As I iced my hip and sipped my drink, I remembered the office of David Berkshire, National's artistic director. It was nothing like my own, a bare-walled closet. In David's office one wall displayed pictures from his own dancing days. On the other were two drawings. The first was of a wolf—limber with lean muscles, not unlike a dancer. Its eye was sharp blue and it looked like he was hunting. Below and to the left of it was a nude woman whose fullness and ease betrayed her as not a dancer. But she was, in her way, very beautiful. I had always thought of the wolf as prowling for the nude, but she was too far removed from his line of sight, below and to the side, a turned over L. And yet, there was something vulnerable about this lopsided pairing, as if he might have found her, cornered her, pounced. I never asked David about these pictures except to inquire about who drew them. My own body was easing from the dancer's shape to the softer fullness of the nude, a transformation that I couldn't ignore. But if I was the nude, I was also the wolf. I would have devoured myself. I poured more bourbon, drinking it from a cleaned-out Welch's jelly jar.

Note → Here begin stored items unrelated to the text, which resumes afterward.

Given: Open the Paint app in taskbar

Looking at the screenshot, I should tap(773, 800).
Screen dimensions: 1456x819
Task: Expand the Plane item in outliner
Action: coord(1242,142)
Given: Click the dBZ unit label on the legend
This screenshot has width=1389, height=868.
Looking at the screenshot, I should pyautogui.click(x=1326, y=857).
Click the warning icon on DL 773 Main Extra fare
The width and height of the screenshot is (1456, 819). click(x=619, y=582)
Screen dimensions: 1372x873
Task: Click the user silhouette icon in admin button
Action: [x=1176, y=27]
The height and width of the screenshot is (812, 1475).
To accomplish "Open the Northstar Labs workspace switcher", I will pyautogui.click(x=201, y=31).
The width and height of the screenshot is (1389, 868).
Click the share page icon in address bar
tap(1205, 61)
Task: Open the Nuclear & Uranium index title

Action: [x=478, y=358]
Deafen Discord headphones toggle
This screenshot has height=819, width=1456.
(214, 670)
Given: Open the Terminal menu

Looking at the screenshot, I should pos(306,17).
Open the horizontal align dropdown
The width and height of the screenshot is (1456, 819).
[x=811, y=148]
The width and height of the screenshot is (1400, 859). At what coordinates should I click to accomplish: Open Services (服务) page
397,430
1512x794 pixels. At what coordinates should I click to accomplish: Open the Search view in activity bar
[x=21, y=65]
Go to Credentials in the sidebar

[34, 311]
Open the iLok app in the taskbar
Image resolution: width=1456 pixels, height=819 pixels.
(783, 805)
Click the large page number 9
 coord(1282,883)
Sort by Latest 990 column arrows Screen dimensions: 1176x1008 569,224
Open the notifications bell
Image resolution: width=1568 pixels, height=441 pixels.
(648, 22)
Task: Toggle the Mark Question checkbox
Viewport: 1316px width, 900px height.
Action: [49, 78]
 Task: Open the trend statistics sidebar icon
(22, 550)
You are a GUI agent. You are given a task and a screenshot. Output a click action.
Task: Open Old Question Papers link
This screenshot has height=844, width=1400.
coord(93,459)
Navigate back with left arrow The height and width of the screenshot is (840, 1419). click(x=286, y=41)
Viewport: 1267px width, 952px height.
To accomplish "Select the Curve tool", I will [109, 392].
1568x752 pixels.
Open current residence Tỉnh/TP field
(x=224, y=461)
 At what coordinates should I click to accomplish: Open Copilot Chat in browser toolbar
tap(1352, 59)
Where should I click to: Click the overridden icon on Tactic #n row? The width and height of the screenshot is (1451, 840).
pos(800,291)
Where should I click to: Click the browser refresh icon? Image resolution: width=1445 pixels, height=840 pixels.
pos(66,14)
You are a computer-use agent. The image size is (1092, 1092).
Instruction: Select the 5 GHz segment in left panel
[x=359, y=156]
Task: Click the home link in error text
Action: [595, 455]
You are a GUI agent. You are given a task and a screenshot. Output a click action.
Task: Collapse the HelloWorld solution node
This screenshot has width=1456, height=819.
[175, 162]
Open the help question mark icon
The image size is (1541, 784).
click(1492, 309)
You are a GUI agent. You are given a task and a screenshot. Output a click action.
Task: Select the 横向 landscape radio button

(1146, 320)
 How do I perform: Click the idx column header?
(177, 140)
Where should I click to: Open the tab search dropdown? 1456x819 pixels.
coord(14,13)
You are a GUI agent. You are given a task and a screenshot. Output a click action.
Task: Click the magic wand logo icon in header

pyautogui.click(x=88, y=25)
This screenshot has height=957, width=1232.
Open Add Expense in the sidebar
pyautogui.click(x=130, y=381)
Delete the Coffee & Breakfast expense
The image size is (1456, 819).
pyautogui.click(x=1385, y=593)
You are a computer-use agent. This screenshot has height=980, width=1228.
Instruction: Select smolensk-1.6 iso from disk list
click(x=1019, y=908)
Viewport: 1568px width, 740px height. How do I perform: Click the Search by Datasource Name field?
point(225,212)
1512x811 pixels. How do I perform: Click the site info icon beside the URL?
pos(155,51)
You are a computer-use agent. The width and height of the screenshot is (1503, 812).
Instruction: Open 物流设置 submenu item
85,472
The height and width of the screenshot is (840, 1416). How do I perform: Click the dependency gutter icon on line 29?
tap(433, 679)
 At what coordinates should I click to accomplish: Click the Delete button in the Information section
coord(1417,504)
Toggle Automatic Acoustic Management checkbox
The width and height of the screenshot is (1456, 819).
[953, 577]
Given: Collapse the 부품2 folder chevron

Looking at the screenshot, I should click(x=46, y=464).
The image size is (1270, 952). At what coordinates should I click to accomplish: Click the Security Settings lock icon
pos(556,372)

I found my aborted pair of shoes in my bag, and held them a while. Back when I had gotten serious about pointe shoes, about finding the perfect pair, I also perfected break-in rituals. Nothing was quite perfect right out of the box. In the kitchen, I found a meat tenderizing mallet, like the one I used regularly on the stock of shoes the company allotted me. I worked the box, hammering away in brisk strokes, concentrating. I slipped the shoes on, stood, went up en pointe, flexed halfway down onto the ball of my foot, the heel still up in élevé then raised myself back en pointe again. My hip flared and ached, but the pain appeased me. A dancer could rely on her pain, and I wanted enough that I would go numb from it. Besides, the shoes were still too rigid. So, I hammered again, tried them out, working each one to my liking. “I should help Christina make her shoes noiseless,” I said. Of course she would already have her own break-in rituals, specific to her needs as a dancer. As I kept working, I remembered a story about the dancer, Marie Taglioni, the first ballerina to dance in pointe shoes. In 1842, she gave her last performance in Russia, in the Maryinsky Theatre in St. Petersburg, and her shoes were auctioned off to a group of balletomanes for 200 rubles. I considered the worth of my own shoes, rinsing up and down from point, savoring the sweet stabs in my hip. The rest of the myth: the balletomanes that bought Taglioni's pointe shoes had them cooked in sauce, and, wanting to pay homage, these men served up and ate her shoes.

If only all of us who danced were so celebrated. Or, perhaps, the bourbon made me sentimental.

When each shoe felt right, when they felt like I could have used them for a class or a performance, as if that were still a possibility, I set the box by pouring a half a cap of Future floor wax into the inside of the toe of the shoe, swishing it around for an even covering. Then, hoping that they would turn out just the way I wanted, I set them on the windowsill to dry.